Many people don’t realize that drugs are approved by the FDA not based on a firm understanding of how they work, but based on whether they work and are safe.  Efficacy and safety are both (at least up until now) statistical claims based on the effects on hundreds to thousands of subjects during phase I-III trials.  If you give a particular drug to a large number of people, and if the adverse events are “tolerable” (by some reasonable definition, often in the context of how bad the disease is) and the drug has a positive effect, then the drug will be approved.

This FDA approach has been the right one for many decades–our scientific understanding of why drugs work often lags far behind the demonstrations that people can benefit from them.  We may never have had access to many great medications if we insisted that we know how they work before we approved them.

However pharmacogenomics challenges this paradigm, because fundamental to pharmacogenomics is an understanding AT LEAST of the genes that are involved in either the way the drug works (pharmacodynamics, PD) or how the drug is absorbed, distributed, metabolized and eliminated from the body (pharmacokinetics, PK).   Thus, the “black box” model of how a drug works erodes as you gain pharmacogneomics knowledge.  Is this good or bad?
Well, the good part is that most will agree that it certainly seems beneficial to understand how a drug works (its mechanism), and to know what it interacts with.   We can use this knowledge to reason about potential opportunities for new drugs that interact with similar biological processes, for modifying existing drugs with new chemical properties that may improve their interactions, and to predict which other drugs might have unexpected interactions with our drug because they work in similar biological pathways.   As the noted founder of Faber College said “Knowledge is good.”

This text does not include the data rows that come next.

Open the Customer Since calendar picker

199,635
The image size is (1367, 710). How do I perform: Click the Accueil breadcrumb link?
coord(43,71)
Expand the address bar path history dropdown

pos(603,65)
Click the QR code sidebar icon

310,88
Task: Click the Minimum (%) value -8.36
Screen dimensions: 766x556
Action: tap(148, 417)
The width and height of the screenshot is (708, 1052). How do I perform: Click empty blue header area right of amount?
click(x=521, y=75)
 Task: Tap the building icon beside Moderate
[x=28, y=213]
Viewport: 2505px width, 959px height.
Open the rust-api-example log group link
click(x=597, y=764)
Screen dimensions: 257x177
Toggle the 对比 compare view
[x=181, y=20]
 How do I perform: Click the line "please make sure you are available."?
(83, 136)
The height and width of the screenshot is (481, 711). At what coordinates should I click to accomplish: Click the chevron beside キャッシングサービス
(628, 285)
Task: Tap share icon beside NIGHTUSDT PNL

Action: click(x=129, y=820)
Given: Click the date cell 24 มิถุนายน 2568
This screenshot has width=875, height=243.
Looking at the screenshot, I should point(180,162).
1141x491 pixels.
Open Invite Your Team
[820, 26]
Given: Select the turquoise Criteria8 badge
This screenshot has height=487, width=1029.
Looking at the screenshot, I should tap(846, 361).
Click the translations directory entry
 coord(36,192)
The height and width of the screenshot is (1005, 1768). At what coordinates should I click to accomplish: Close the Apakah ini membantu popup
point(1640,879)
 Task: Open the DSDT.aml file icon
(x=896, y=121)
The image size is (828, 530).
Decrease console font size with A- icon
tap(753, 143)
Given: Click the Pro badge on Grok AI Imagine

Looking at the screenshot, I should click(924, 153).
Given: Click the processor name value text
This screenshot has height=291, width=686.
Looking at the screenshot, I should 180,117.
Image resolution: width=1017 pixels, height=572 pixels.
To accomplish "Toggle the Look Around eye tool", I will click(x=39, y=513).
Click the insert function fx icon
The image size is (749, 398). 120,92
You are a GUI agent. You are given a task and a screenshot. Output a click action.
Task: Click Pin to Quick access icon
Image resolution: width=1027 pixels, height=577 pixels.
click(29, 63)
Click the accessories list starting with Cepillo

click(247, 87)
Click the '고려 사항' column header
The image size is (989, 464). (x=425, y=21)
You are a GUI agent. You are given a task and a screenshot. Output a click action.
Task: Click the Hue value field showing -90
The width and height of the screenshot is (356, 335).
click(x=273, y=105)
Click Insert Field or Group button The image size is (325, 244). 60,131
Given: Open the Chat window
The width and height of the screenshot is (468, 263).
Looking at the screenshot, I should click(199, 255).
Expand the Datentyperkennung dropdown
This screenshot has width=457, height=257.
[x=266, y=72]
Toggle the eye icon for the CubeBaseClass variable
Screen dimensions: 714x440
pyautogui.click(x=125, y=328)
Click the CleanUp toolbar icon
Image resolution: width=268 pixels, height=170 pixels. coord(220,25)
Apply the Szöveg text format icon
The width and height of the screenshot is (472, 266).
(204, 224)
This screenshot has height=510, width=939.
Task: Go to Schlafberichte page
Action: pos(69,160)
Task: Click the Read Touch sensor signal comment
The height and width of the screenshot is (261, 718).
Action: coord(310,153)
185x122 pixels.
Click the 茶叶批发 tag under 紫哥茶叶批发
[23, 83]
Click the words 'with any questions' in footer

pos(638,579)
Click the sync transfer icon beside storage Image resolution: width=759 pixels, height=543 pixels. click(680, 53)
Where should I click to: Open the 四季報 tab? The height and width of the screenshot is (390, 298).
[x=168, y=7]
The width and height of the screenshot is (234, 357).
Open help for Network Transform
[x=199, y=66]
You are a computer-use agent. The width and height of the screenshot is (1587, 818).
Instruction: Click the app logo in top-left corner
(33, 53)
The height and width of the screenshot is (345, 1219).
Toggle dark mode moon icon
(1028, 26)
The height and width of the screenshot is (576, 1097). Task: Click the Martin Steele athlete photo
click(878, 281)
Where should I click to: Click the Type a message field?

On the other hand, we do not have good knowledge of mechanism for many drugs, and that is a major barrier to the rapid application of pharmacogenomics.   Which genetic variations should we assess for relevance to a drug response?  The lack of this information has lead to great interest in genome-wide association studies (GWAS) to broadly search for genes that impact drug response.   The problem, of course, is that these studies are essentially trying to define the mechanism of drug action (both PK and PD, kind of rolled into one) with a somewhat crude tool.   The pitfalls of GWAS for picking up subtlety are pretty well chronicled.  Are there better ways to uncover drug mechanisms so that genetics can be used with surgical precision instead?  I think that this is what we call “good old-fashioned science.”  To be sure, we need to use modern technologies to make the experiments faster, cheaper and more accurate, but I think there needs to be an investment in drug mechanism.  It will make the pharmacogenetic task easier, but will also lead to a more profound understanding of how drugs work and how new drugs may work better.